Doyle himself once put Holmes on the wrong side of the law. In “The Adventure of Charles Augustus Milverton,” he and Watson break into a blackmailer’s home to retrieve correspondence that would compromise a client. Watson has convinced Holmes to let him come, leading Holmes to reply,

Well, well, my dear fellow, be it so. We have shared this same room for some years, and it would be amusing if we ended by sharing the same cell. You know, Watson, I don’t mind confessing to you that I have always had an idea that I would have made a highly efficient criminal. This is the chance of my lifetime in that direction.

As with Lupin, we get a good chuckle when Holmes plays with the police, who have received a report of them:

“Criminals?” said Holmes. “Plural?”

“Yes, there were two of them.

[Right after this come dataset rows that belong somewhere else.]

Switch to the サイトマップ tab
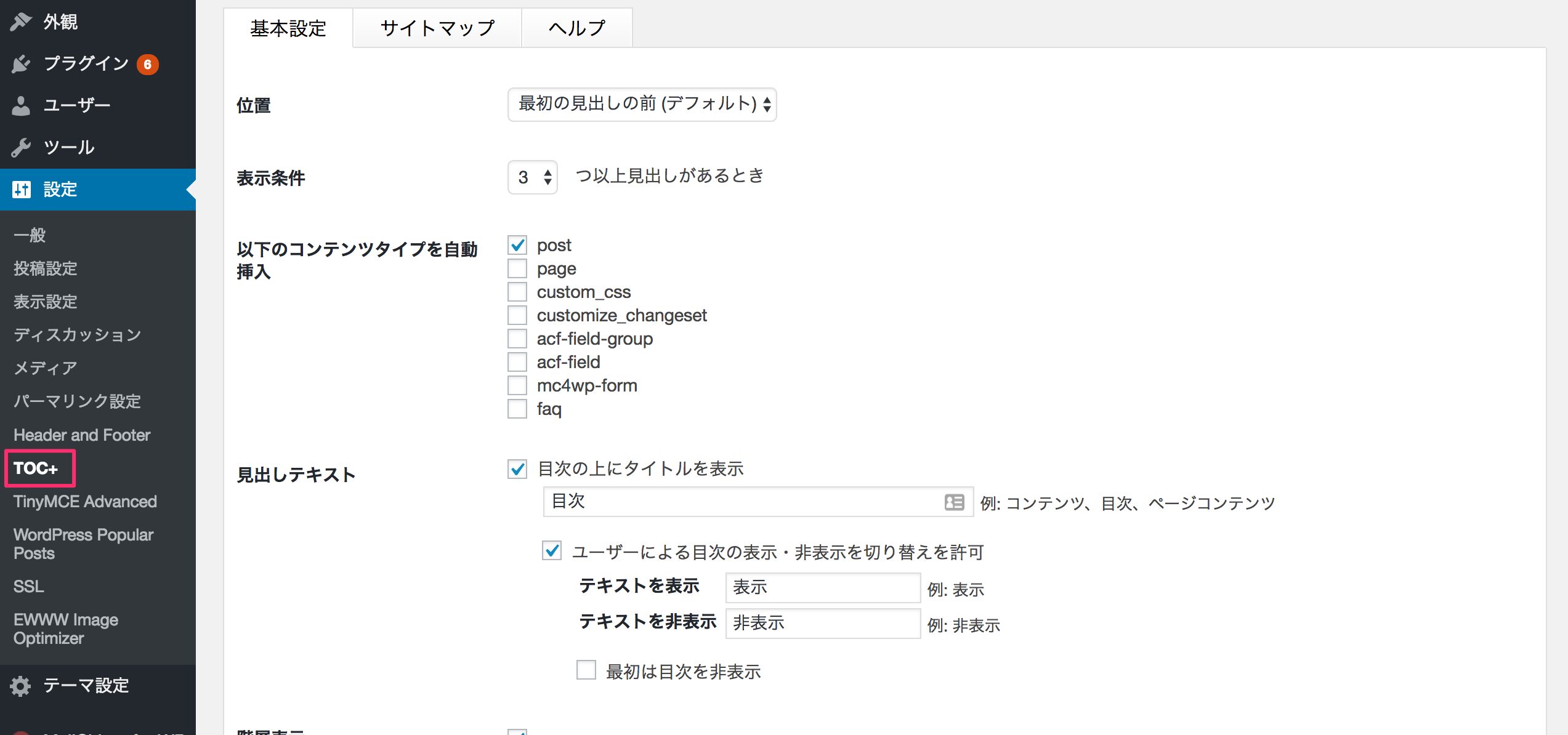Screen dimensions: 1568x735 pos(437,28)
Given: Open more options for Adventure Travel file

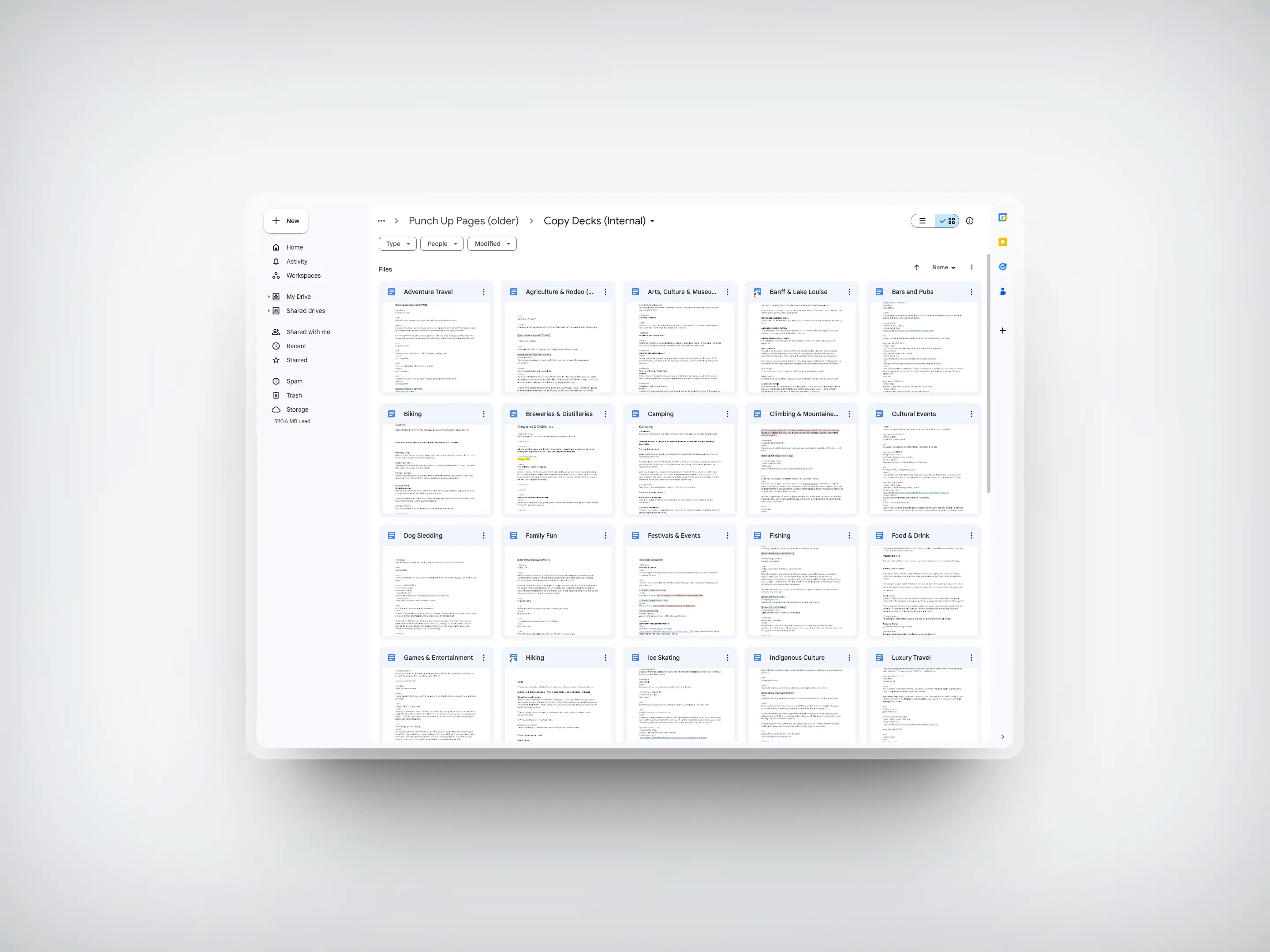Looking at the screenshot, I should 483,292.
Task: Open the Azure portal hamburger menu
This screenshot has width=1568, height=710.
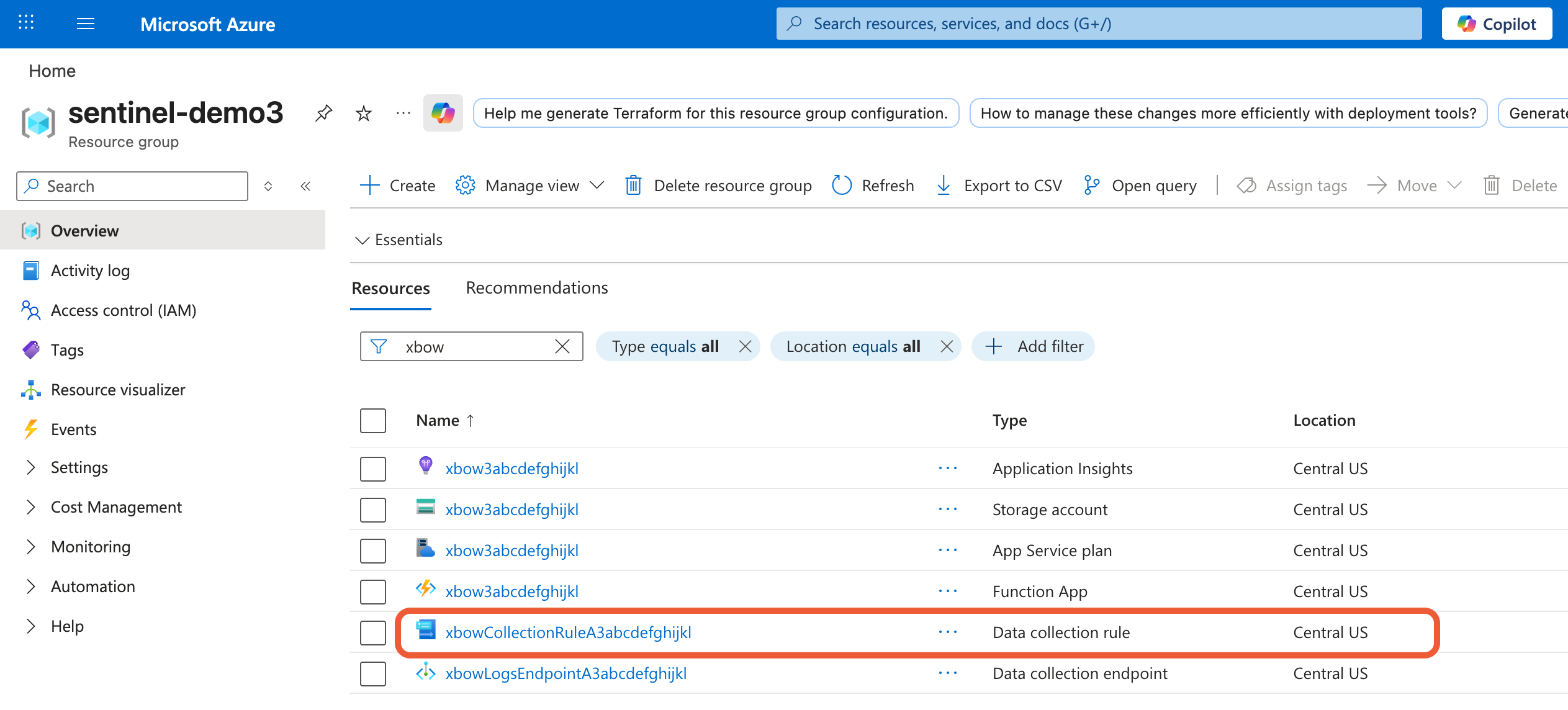Action: [x=86, y=24]
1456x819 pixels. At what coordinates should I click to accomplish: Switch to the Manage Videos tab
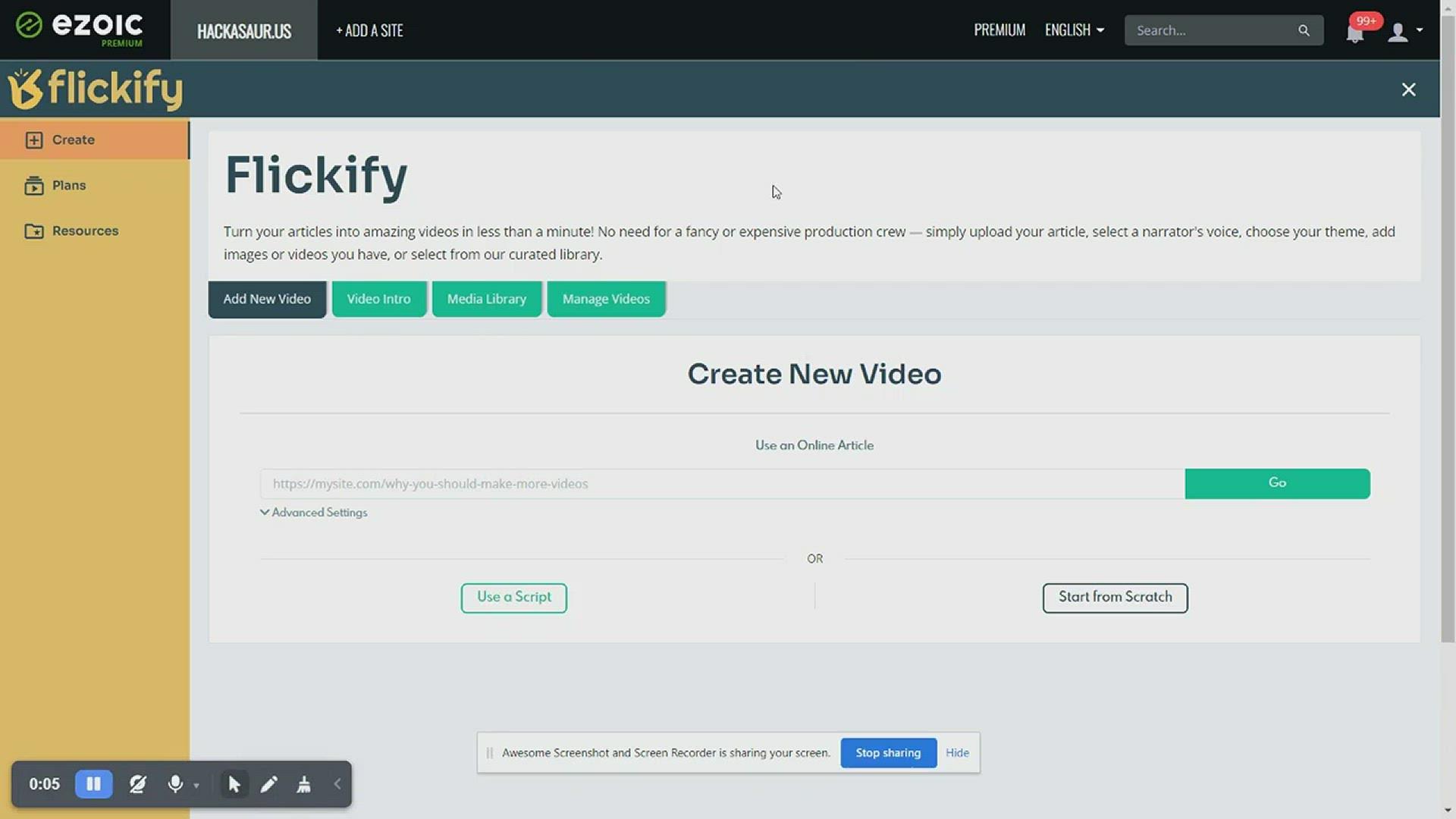[x=606, y=300]

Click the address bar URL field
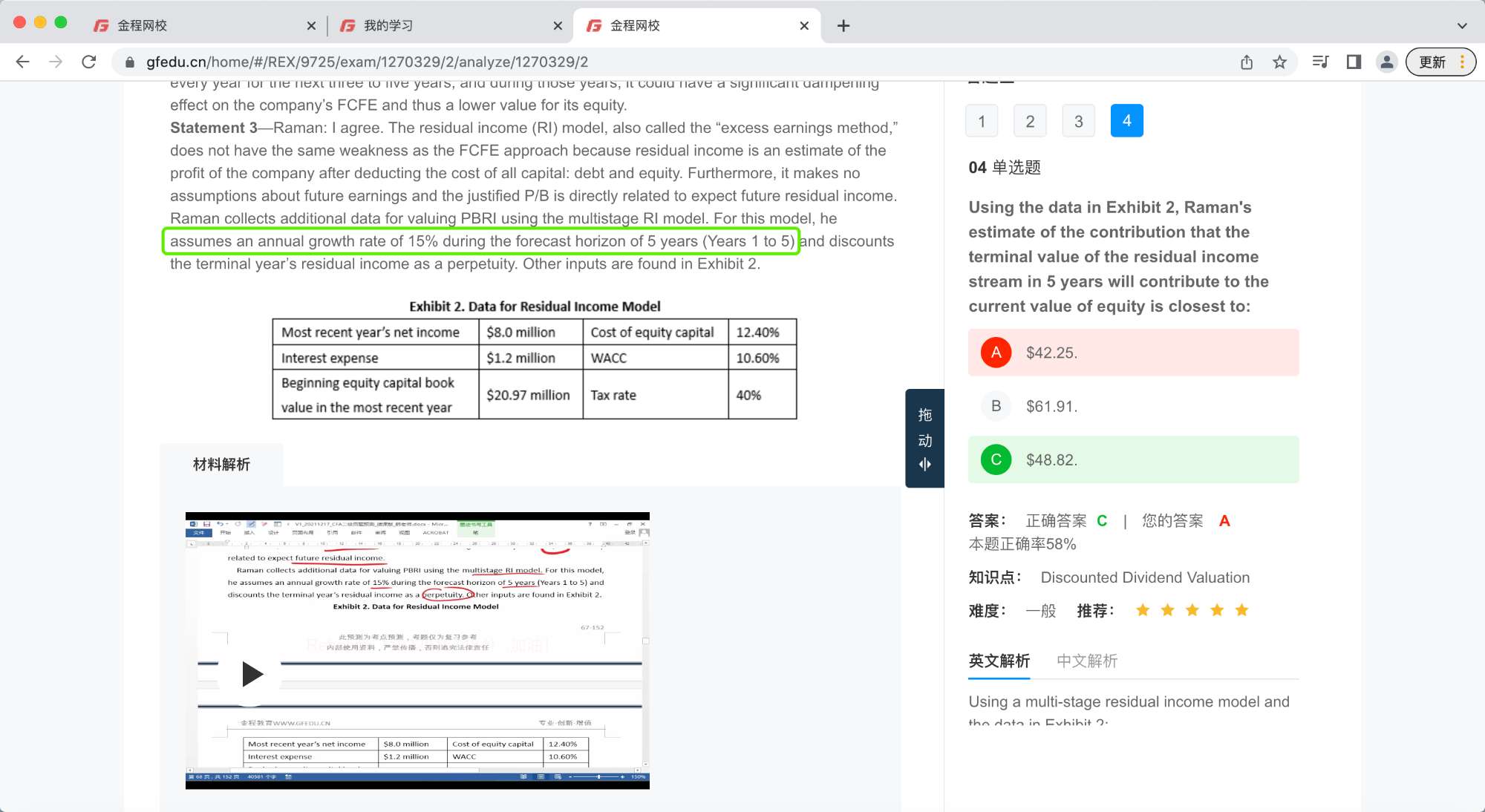click(668, 62)
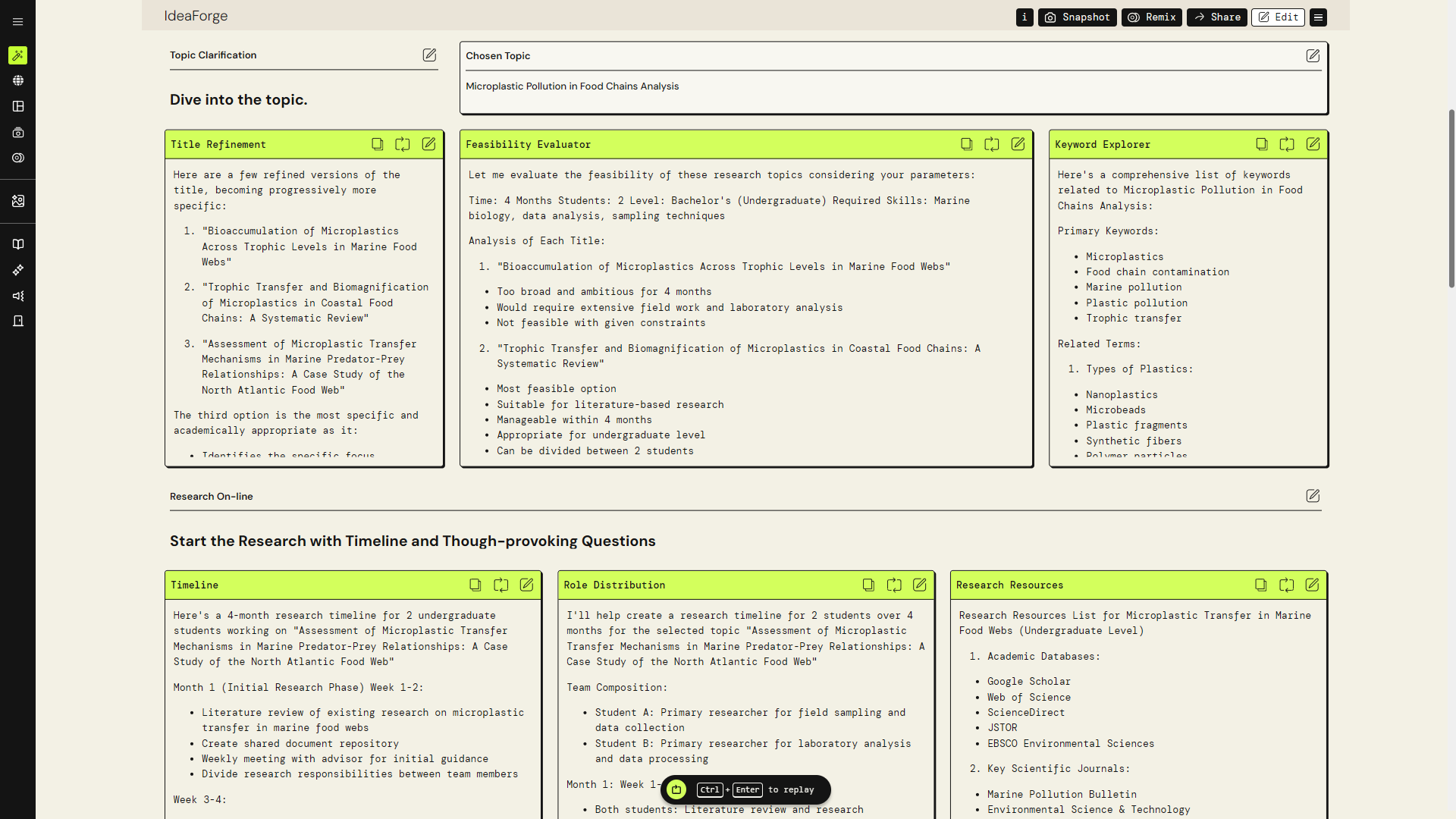Click the replay button at bottom
The image size is (1456, 819).
[x=676, y=789]
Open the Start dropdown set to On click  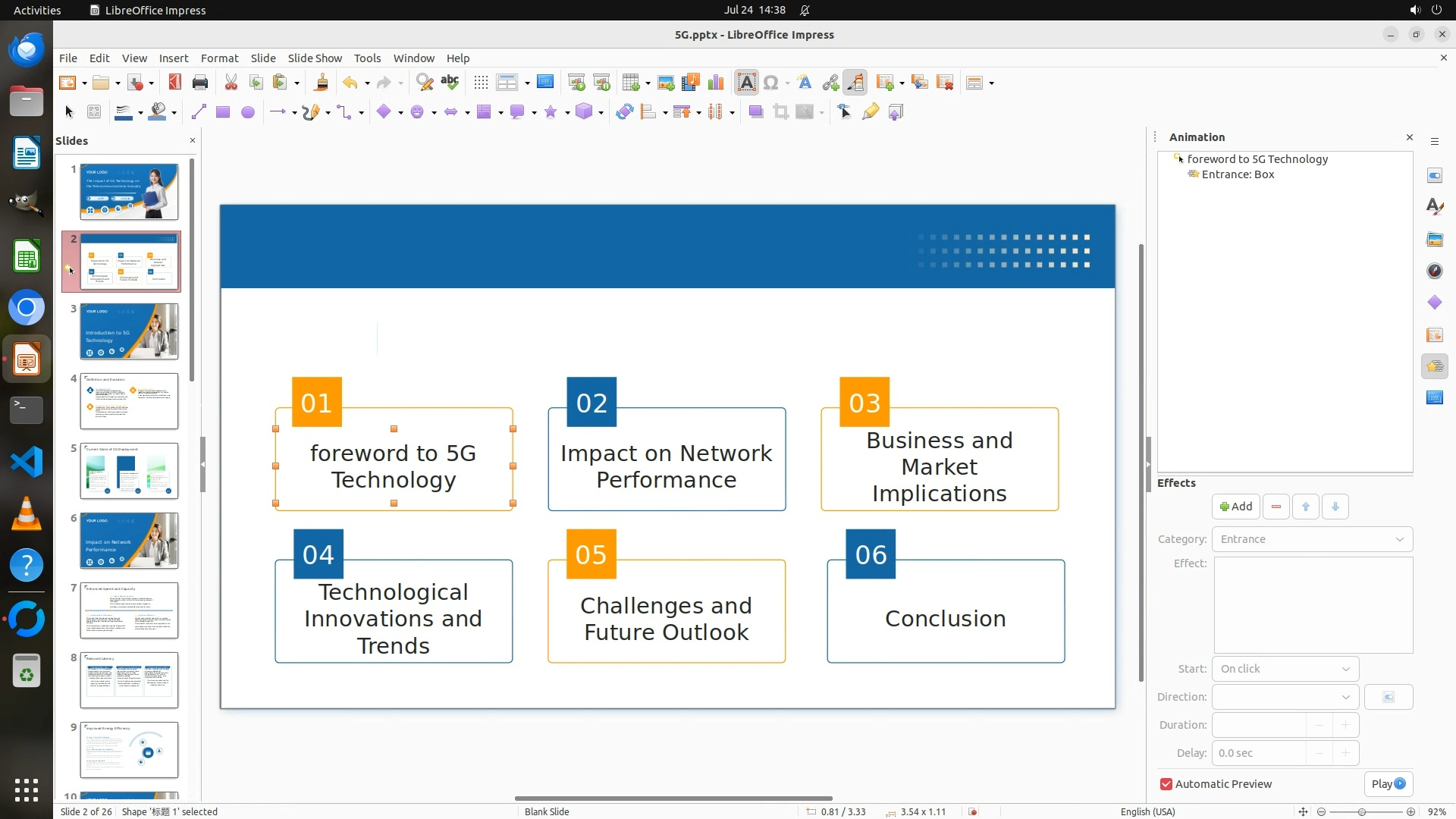pos(1285,669)
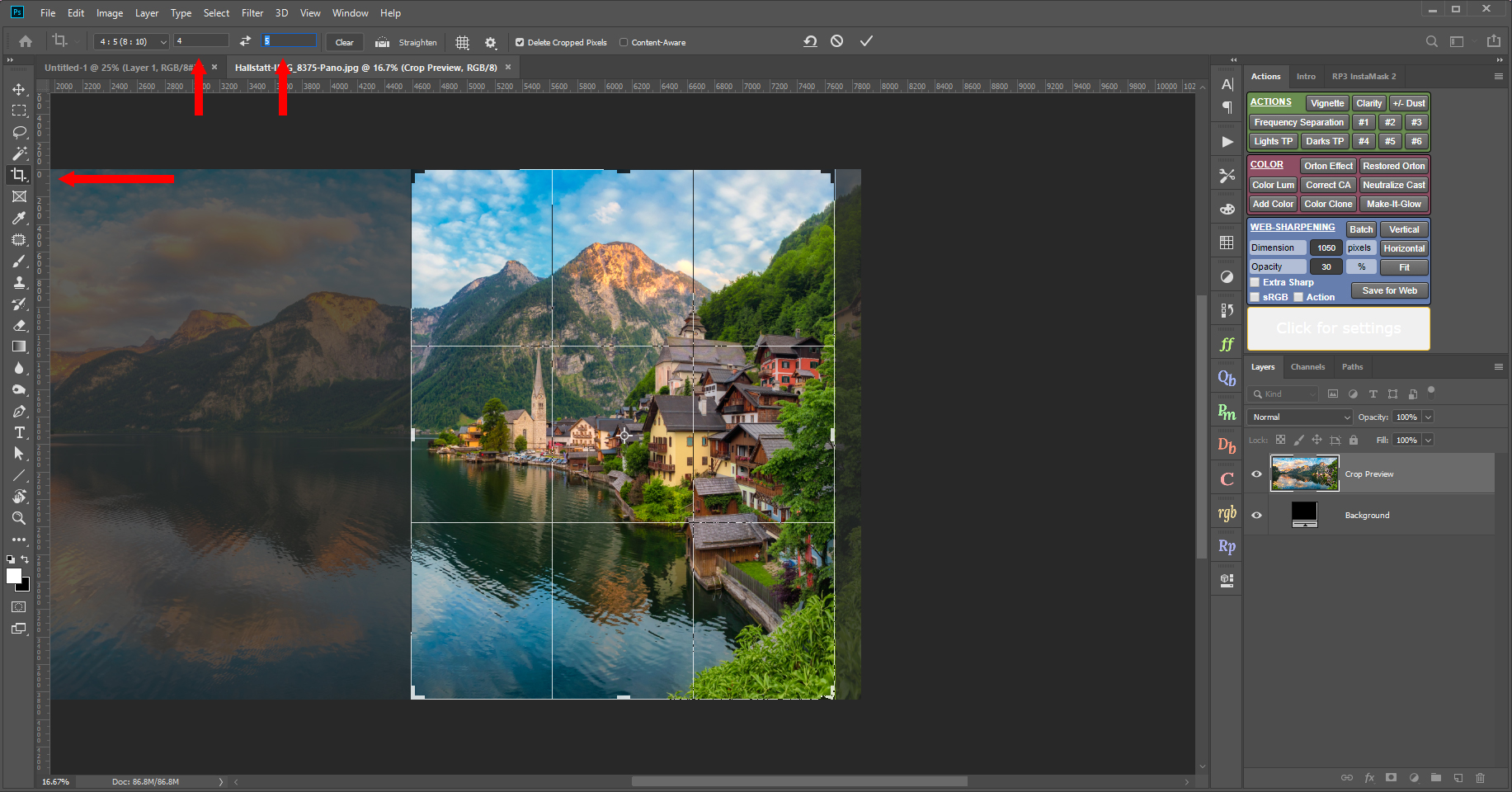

They were as nearly as possible captured red-handed. We have their footmarks, we have their description, it’s ten to one that we trace them. The first fellow was a bit too active, but the second was caught by the under-gardener, and only got away after a struggle. He was a middle-sized, strongly built man—square jaw, thick neck, moustache, a mask over his eyes.”

“That’s rather vague,” said Sherlock Holmes. “My, it might be a description of Watson!”

“It’s true,” said the inspector, with amusement. “It might be a description of Watson.”

Needless to say, Holmes refuses to help, and his rationale pretty much sums up Netflix’s Lupin:

I think there are certain crimes which the law cannot touch, and which therefore, to some extent, justify private revenge. No, it’s no use arguing. I have made up my mind. My sympathies are with the criminals rather than with the victim, and I will not handle this case.”